WRITTEN INSTRUCTION -
Retype the items word for word, beginning with the first line and ending with the line that contains "tap(72, 688)".

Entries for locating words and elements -
· · · · · · ·

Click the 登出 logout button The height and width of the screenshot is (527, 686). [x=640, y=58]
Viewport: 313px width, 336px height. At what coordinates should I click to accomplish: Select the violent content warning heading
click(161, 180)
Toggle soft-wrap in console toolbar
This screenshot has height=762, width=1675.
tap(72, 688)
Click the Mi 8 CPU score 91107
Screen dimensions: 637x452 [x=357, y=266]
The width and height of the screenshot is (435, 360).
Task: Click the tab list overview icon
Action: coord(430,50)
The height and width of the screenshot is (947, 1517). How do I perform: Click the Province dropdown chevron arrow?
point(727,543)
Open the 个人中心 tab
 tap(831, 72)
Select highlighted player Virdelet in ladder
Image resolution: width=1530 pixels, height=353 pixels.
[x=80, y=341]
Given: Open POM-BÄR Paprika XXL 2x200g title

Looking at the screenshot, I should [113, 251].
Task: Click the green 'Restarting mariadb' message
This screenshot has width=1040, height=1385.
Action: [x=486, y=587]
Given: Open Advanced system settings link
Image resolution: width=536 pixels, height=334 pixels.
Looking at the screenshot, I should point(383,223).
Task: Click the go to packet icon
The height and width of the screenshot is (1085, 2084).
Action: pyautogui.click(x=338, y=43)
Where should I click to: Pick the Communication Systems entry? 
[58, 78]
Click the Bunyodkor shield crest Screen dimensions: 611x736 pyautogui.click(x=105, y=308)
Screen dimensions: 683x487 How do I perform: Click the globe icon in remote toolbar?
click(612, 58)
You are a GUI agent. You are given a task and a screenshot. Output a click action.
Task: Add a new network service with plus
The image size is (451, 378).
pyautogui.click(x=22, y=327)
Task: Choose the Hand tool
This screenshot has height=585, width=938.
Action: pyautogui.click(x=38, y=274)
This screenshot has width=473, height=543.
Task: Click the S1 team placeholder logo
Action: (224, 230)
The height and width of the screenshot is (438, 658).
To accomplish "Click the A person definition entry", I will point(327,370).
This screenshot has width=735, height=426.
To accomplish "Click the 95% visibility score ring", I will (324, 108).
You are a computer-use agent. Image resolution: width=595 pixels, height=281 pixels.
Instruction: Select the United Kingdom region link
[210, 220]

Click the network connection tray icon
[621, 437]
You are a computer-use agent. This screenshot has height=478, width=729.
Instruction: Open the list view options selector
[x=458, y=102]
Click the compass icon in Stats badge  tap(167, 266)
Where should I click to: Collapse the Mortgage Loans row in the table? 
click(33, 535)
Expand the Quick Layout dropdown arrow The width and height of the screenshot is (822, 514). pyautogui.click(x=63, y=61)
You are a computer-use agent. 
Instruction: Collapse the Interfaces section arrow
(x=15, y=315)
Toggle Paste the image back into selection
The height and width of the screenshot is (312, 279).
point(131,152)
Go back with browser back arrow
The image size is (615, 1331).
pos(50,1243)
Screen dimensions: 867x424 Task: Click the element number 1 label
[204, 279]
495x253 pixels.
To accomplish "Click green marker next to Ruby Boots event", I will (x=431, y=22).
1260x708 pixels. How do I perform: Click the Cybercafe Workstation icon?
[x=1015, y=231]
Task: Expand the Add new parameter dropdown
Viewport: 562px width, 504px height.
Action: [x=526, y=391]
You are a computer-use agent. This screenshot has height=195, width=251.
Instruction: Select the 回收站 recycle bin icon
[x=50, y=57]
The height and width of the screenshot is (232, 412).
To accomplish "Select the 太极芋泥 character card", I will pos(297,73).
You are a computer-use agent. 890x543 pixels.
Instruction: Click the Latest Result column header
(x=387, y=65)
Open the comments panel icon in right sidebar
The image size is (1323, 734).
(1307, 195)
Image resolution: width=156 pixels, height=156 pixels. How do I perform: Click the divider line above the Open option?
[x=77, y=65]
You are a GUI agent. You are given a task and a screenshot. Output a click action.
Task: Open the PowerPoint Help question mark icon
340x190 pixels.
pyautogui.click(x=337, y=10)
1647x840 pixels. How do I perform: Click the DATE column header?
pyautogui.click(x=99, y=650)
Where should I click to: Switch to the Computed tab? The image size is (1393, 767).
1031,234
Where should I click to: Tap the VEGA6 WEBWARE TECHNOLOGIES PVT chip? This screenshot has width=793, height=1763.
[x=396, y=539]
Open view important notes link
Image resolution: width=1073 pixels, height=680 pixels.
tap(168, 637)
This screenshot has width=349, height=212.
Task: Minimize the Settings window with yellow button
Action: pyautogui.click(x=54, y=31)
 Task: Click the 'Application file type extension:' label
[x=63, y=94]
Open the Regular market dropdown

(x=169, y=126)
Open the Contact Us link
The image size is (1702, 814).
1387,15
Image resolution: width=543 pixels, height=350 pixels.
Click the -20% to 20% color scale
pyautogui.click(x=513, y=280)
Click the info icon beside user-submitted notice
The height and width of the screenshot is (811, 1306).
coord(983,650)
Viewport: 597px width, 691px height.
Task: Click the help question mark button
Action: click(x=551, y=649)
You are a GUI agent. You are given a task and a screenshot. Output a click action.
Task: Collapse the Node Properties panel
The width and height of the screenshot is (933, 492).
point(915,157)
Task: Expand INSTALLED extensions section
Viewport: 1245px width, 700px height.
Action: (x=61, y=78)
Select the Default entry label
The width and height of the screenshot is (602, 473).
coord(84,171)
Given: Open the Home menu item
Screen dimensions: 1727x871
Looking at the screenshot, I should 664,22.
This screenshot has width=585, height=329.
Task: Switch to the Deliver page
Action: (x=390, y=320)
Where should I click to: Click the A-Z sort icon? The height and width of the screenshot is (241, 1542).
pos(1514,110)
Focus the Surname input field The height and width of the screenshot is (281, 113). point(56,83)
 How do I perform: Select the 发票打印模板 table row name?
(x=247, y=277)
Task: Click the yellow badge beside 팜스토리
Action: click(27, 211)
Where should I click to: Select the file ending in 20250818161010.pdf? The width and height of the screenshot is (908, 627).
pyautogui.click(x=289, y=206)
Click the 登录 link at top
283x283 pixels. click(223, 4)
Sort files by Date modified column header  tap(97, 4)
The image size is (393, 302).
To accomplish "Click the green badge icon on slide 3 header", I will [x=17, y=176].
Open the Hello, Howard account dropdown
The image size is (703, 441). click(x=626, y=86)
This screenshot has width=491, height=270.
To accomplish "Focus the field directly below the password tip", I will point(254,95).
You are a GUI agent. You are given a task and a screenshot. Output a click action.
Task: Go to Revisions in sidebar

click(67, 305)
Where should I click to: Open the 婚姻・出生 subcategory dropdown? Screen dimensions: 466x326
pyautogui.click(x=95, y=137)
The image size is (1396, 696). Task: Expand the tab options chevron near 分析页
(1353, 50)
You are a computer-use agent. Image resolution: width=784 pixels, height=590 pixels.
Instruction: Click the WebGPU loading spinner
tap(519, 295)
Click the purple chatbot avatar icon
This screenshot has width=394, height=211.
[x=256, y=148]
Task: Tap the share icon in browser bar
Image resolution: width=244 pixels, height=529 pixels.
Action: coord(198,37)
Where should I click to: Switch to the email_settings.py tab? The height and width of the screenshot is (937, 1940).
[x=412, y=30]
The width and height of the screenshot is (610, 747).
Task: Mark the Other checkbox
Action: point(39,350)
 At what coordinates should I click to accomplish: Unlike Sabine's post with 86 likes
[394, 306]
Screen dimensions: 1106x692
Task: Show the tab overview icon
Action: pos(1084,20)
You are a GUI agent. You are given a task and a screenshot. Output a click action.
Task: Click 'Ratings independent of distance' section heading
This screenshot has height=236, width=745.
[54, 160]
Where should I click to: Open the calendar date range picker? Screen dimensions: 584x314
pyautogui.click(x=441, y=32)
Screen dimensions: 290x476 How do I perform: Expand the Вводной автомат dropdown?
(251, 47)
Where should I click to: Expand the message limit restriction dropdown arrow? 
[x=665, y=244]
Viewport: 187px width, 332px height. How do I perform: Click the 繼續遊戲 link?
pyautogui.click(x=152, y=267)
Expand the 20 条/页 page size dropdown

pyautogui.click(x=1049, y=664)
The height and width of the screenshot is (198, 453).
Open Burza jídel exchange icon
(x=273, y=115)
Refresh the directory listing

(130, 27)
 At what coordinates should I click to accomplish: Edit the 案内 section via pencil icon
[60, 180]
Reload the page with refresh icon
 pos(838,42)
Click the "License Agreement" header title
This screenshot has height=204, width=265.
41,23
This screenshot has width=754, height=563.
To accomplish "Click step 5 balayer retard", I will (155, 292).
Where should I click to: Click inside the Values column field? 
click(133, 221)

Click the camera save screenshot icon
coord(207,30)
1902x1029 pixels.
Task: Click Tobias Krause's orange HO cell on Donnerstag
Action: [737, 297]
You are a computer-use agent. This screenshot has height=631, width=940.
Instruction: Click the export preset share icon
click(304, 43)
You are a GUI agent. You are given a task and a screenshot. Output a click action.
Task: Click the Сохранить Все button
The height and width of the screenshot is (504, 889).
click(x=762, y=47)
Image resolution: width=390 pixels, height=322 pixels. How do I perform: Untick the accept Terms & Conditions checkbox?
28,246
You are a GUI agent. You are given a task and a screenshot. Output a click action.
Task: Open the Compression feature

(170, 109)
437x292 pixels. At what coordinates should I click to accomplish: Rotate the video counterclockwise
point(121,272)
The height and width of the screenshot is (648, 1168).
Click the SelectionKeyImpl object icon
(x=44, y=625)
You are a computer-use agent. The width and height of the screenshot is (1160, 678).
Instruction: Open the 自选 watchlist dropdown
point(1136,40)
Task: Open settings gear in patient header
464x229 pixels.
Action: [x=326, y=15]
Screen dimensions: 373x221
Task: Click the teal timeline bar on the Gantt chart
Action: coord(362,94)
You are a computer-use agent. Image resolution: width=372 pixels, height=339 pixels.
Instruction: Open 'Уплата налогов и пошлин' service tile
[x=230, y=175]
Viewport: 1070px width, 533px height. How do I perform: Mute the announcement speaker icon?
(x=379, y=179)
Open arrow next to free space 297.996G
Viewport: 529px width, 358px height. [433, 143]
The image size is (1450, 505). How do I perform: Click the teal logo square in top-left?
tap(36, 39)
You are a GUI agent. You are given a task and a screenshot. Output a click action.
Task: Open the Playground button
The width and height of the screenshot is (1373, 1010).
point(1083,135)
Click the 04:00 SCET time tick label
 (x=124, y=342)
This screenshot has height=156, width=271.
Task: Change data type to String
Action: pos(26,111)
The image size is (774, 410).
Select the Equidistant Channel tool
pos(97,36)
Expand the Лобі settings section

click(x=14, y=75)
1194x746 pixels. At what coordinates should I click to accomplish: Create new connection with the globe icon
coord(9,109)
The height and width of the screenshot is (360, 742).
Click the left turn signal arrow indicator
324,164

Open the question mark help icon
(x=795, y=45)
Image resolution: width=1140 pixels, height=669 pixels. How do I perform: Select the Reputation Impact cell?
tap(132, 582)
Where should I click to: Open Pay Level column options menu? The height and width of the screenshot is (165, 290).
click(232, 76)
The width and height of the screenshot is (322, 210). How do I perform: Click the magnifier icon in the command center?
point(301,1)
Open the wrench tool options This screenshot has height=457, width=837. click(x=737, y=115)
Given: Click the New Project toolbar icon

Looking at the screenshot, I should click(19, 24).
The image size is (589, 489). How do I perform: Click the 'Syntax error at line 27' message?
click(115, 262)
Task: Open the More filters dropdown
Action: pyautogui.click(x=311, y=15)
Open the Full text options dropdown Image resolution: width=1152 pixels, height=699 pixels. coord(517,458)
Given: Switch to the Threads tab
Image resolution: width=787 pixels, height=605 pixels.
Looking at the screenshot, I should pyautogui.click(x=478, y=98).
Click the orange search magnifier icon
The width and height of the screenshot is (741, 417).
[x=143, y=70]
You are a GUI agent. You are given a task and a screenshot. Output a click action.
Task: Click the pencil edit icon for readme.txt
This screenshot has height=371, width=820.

· · · · · · ·

FINISHED ANSWER -
Click the 登出 logout button The height and width of the screenshot is (527, 686). [x=640, y=58]
Viewport: 313px width, 336px height. At what coordinates should I click to accomplish: Select the violent content warning heading
click(161, 180)
Toggle soft-wrap in console toolbar
This screenshot has height=762, width=1675.
tap(72, 688)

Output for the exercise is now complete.